JOURNAL ARTICLE

The prevalence of malnutrition and fat-soluble vitamin deficiencies in chronic pancreatitis

Sinead N Duggan, Niamh D Smyth, Maria O'Sullivan, Sinead Feehan, Paul F Ridgway, Kevin C Conlon
Nutrition in Clinical Practice 2014, 29 (3): 348-54
24727205

BACKGROUND: Patients with chronic pancreatitis are at risk of malnutrition and nutrient deficiency due to malabsorption, pain, and poor diet. We sought to examine fat-soluble vitamin levels and malnutrition parameters in patients with chronic pancreatitis.

MATERIALS AND METHODS: In a prospective controlled cohort study, 128 subjects (62 chronic pancreatitis patients and 66 age-/sex-matched controls) were recruited. Body mass index (BMI), handgrip strength (measure of functional capacity), fat stores (triceps skin fold), muscle stores (mid-arm muscle circumference), exocrine function, and serum levels of fat-soluble vitamins (A, D, E) were measured.

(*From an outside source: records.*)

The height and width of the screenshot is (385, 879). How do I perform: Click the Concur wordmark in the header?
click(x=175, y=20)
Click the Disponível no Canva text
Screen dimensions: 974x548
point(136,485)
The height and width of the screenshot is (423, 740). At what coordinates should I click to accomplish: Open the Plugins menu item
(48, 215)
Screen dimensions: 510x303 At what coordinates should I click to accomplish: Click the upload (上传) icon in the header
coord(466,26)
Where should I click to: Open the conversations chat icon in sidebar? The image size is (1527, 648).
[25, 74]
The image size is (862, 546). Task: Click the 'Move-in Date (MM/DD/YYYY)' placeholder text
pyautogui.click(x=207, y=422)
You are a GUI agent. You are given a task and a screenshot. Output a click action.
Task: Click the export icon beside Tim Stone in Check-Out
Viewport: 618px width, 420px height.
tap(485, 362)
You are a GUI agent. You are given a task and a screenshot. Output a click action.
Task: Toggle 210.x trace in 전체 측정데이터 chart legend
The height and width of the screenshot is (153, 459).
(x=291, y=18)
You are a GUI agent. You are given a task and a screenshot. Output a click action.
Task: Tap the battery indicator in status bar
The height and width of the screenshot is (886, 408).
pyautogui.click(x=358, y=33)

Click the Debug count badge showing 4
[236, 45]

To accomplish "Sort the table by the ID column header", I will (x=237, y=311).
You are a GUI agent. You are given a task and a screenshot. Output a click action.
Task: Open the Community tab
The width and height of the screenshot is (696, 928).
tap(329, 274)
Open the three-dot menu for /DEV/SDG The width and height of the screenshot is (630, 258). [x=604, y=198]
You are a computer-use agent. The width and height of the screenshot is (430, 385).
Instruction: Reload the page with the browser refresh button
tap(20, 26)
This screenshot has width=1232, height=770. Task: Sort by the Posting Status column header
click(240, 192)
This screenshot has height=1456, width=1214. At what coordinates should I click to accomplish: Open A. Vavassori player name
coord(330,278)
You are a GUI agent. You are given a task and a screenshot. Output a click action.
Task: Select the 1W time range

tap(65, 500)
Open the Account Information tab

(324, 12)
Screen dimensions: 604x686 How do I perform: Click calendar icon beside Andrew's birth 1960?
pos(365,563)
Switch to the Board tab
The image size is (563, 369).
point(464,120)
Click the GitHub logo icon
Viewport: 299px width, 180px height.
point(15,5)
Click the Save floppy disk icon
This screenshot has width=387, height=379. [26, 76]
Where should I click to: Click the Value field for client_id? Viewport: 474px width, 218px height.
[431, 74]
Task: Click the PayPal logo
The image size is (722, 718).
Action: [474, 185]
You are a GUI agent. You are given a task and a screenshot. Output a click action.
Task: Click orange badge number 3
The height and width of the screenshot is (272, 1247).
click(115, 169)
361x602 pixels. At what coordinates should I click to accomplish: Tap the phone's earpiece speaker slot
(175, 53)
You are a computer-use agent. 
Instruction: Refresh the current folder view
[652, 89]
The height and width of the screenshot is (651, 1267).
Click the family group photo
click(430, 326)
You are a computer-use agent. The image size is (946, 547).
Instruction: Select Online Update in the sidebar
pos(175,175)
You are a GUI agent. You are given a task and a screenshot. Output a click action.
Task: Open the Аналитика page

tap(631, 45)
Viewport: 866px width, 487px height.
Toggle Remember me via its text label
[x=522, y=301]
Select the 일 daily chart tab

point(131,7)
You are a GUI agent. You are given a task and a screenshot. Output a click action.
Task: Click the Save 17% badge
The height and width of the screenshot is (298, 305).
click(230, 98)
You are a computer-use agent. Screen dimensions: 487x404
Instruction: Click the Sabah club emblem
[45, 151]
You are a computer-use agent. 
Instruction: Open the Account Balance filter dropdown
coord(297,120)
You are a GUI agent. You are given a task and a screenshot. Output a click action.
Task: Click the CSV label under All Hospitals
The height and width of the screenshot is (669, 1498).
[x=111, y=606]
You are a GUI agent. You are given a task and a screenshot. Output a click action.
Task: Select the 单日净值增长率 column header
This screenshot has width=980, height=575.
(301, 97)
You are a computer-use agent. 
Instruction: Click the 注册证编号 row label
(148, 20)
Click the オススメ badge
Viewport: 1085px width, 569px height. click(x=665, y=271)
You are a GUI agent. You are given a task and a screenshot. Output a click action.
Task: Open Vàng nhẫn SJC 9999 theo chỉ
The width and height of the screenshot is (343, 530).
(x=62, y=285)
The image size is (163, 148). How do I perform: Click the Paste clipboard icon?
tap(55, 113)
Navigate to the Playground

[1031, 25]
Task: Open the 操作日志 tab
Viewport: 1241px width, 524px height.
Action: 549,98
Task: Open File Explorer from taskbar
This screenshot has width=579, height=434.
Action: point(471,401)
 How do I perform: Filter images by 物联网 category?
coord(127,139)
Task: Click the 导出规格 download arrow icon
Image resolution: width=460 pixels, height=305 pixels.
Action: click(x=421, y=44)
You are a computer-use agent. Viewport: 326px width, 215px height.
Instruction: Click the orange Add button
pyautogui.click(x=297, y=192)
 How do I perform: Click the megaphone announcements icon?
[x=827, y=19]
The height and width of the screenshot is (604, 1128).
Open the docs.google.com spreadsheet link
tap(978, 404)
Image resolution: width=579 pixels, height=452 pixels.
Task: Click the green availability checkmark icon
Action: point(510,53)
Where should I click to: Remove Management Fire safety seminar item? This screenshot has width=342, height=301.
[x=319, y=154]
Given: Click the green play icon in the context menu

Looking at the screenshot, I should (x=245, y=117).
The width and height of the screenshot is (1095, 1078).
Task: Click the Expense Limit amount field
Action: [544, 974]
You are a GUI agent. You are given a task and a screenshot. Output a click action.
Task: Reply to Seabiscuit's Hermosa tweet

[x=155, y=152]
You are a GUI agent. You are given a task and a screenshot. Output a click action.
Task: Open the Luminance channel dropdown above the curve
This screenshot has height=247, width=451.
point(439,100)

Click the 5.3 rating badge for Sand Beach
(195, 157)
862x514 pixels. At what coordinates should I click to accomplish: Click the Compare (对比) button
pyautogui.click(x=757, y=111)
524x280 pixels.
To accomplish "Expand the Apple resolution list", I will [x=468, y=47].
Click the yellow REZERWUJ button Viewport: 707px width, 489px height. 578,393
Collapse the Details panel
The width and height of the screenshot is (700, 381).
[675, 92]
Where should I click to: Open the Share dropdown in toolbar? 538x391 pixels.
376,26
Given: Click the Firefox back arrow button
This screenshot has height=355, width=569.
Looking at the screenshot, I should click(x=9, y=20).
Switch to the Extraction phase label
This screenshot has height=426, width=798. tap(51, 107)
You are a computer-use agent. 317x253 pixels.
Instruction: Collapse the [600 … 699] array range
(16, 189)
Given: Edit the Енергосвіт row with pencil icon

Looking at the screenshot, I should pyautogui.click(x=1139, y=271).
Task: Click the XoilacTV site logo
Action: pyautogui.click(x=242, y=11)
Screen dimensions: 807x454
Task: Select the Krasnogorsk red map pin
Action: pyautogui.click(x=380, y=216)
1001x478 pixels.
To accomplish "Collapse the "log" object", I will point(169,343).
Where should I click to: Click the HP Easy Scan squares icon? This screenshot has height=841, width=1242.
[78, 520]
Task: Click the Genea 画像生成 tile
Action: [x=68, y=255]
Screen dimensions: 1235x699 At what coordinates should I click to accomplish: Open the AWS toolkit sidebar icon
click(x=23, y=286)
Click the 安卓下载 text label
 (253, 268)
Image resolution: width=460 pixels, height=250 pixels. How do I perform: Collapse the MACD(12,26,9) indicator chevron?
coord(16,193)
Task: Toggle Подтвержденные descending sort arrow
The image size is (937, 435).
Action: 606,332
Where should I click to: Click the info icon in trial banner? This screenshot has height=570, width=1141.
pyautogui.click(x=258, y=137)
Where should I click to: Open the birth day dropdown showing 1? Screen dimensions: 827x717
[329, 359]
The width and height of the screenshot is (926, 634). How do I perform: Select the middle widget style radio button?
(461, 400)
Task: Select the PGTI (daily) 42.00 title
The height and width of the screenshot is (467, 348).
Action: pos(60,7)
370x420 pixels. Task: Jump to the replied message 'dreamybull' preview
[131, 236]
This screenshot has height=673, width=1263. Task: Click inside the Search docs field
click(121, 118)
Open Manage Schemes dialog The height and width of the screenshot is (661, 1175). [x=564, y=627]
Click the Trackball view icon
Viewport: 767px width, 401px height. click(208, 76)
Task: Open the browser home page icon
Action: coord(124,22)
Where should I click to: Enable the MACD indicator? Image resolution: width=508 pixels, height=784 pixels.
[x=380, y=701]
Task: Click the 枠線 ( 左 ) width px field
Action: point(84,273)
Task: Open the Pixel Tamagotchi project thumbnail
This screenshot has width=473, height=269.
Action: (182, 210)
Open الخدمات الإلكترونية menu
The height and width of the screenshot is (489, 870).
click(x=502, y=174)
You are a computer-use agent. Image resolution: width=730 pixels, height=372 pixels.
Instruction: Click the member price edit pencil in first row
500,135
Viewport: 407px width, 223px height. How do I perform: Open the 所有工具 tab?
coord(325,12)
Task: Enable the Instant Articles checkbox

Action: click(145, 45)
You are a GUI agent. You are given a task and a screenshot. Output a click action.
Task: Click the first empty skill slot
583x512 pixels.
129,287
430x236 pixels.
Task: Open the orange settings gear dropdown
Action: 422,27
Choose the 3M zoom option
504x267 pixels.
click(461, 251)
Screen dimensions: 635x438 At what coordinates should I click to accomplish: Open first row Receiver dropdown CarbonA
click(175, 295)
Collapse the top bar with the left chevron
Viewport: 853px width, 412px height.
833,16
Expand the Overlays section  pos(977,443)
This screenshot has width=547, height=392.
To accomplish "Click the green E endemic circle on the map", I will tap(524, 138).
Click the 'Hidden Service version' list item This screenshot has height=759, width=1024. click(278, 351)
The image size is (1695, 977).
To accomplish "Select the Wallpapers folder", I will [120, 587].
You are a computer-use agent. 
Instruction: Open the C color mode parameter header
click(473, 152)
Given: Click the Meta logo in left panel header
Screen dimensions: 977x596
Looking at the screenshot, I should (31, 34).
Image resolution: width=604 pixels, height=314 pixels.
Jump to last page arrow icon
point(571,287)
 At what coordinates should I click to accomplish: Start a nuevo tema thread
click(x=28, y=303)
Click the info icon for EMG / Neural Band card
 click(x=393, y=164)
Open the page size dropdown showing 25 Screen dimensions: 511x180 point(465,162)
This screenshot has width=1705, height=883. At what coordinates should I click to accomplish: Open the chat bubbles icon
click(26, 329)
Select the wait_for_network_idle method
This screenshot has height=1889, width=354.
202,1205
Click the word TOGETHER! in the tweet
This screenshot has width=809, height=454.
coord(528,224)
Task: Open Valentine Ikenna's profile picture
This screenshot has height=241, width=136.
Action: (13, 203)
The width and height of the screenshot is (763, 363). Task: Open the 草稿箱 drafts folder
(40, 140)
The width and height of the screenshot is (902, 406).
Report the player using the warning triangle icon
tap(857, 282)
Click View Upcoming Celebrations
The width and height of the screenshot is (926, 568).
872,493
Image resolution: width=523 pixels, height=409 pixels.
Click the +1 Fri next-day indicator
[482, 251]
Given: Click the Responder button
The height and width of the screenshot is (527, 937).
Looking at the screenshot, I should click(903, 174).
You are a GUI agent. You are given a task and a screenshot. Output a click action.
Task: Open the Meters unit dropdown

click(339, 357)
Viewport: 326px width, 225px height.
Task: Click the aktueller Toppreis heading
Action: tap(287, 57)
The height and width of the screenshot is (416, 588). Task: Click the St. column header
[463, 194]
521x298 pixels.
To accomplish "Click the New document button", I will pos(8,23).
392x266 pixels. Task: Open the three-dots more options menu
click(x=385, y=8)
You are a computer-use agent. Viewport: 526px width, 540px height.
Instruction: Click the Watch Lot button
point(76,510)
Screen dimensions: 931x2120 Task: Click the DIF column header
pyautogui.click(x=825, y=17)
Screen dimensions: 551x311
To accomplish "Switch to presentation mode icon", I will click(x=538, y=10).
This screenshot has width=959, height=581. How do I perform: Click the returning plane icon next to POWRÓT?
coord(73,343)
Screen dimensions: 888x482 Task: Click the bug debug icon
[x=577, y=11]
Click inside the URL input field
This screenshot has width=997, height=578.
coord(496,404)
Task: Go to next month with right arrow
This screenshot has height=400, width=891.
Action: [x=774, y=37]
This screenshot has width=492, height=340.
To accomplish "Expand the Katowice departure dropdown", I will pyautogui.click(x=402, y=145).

RESULTS: Half of patients in the chronic pancreatitis group were overweight or obese, although the mean BMI was lower in patients than in controls (P = .007). Handgrip strength (P = .048), fat stores (P = .000), and muscle stores (P = .001) were lower in patients than in controls. Of the patients, 14.5% and 24.2% were deficient in vitamins A and E, respectively. Nineteen percent of patients had excess serum vitamin A levels.

CONCLUSIONS: Despite the prevalence of overweight and obesity, patients had lower muscle stores, strength, and abnormal vitamin levels. Detailed nutrition assessment including anthropometry and vitamin status is warranted in chronic pancreatitis.